Key official GRACE-3 recommendations regarding patients with s-EVS:
8. In patients with s-EVS, perform a thorough history and physical, focusing on the cranial nerves, (especially visual fields and eye movements), limb coordination, and gait to distinguish between central and peripheral etiologies.
9/10. In patients with s-EVS we should NOT use CT to distinguish between central and peripheral causes, but instead should use CTA or MRA to rule out posterior circulation vascular pathology if there is concern for TIA.

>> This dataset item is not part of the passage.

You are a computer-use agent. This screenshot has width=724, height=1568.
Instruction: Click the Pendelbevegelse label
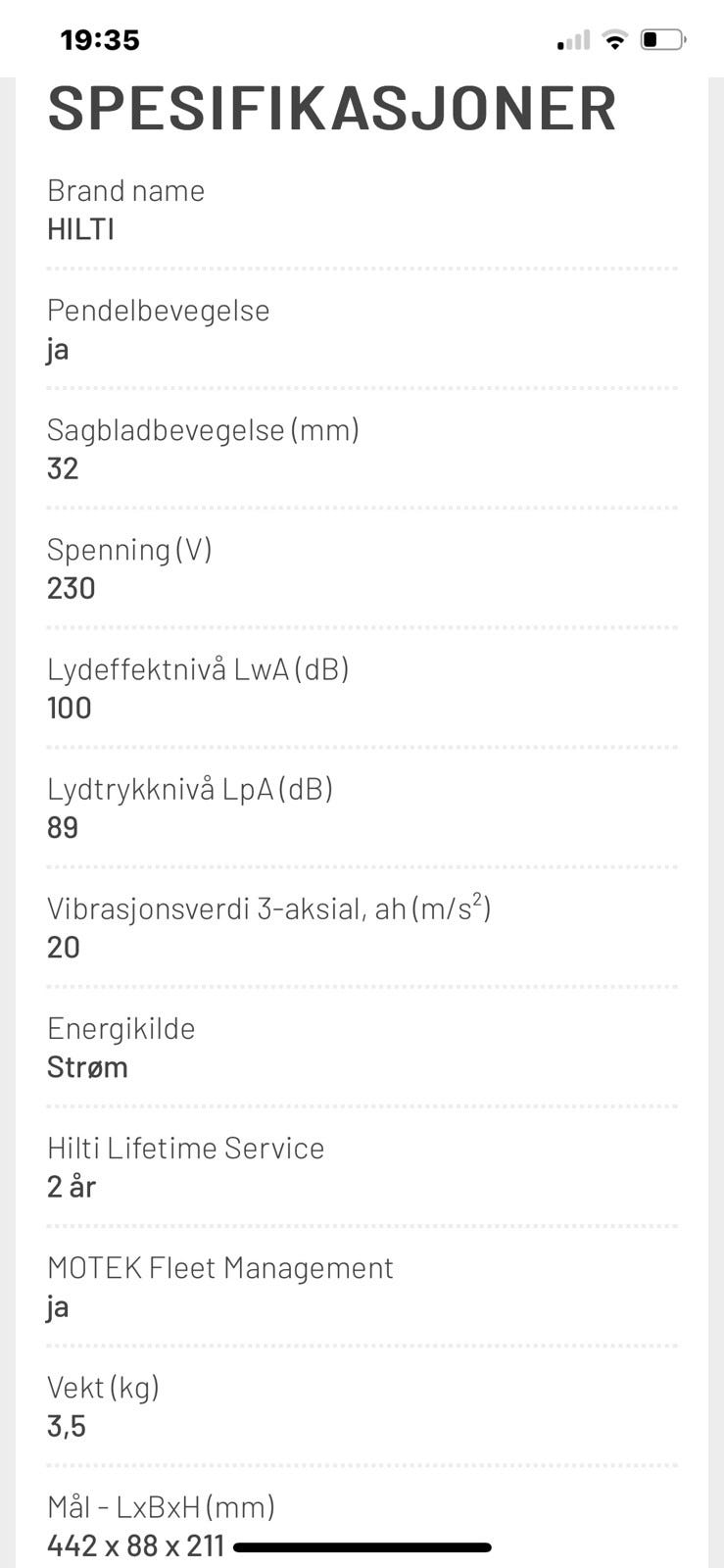[x=158, y=311]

Comments: Even though symptoms of many TIAs may have already resolved on arrival, diagnosis is important since, if untreated, ~5% of patients will have a stroke in the coming days. Of the peripheral etiologies on the differential, vestibular migraine sufferers are about 5 times more common than patients with Meniere’s disease (Neuhauser 2009).
Key official GRACE-3 recommendations regarding patients with t-EVS:
11. EM physicians should receive training in the Dix-Hallpike and Epley maneuver since they work very well.

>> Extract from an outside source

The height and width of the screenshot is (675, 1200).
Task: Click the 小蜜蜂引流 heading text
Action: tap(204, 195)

12. Do NOT use CT or CTA on these patients
13. In patients with t-EVS, use the Dix-Hallpike to diagnose BPPV. If the Dix-Hallpike is positive, do NOT obtain MRI or MRA.
15. In patients diagnosed with BPPV, use the Epley maneuver to treat them.
Comments: Central causes of positional / triggered vertigo AKA “CPPV” are very rare compared to BPPV. There are (at least) two types of BPPV, with posterior-canal being the most common. If the Dix-Hallpike maneuver is negative or evokes the wrong type of nystagmus in a patient with a strong suspicion for BPPV, they may have horizontal canal BPPV and require the Lempert “barbeque” roll instead of the Epley.
Key official GRACE-3 recommendations regarding patients with vestibular neuritis:
14. Use shared decision-making on whether or not to use steroids if patients present within 3 days of symptom onset.
Comments: All comparative studies have been underpowered and of limited quality. If given at all, the prescription should be for a short duration.
- Forget about “What do you mean, ‘dizzy’?”. Instead, focus on timing and triggers of symptoms.
- Brush up your physical exam and maneuvers.
- Educational videos about dizziness and vertigo on Dr. Peter Johns channel (https://www.youtube.com/ c/peterjohns).
- Smartphone app on diagnosis and treatment of patients with acute dizziness created by GRACE-3 committee (https:// www.hopkinsmedicine.org/armstrong_institute/centers/center_for_ diagnostic_excellence/resources.html).
- HINTS exam is instrumental as an aid for dizziness diagnosis but is currently still not standard of care. Additional training is needed for EM physicians in how to accurately perform the HINTS exam.
- Stop obtaining non-contrast CT brain imaging for dizziness – if you’re concerned about a central cause of vertigo, obtain an MRI.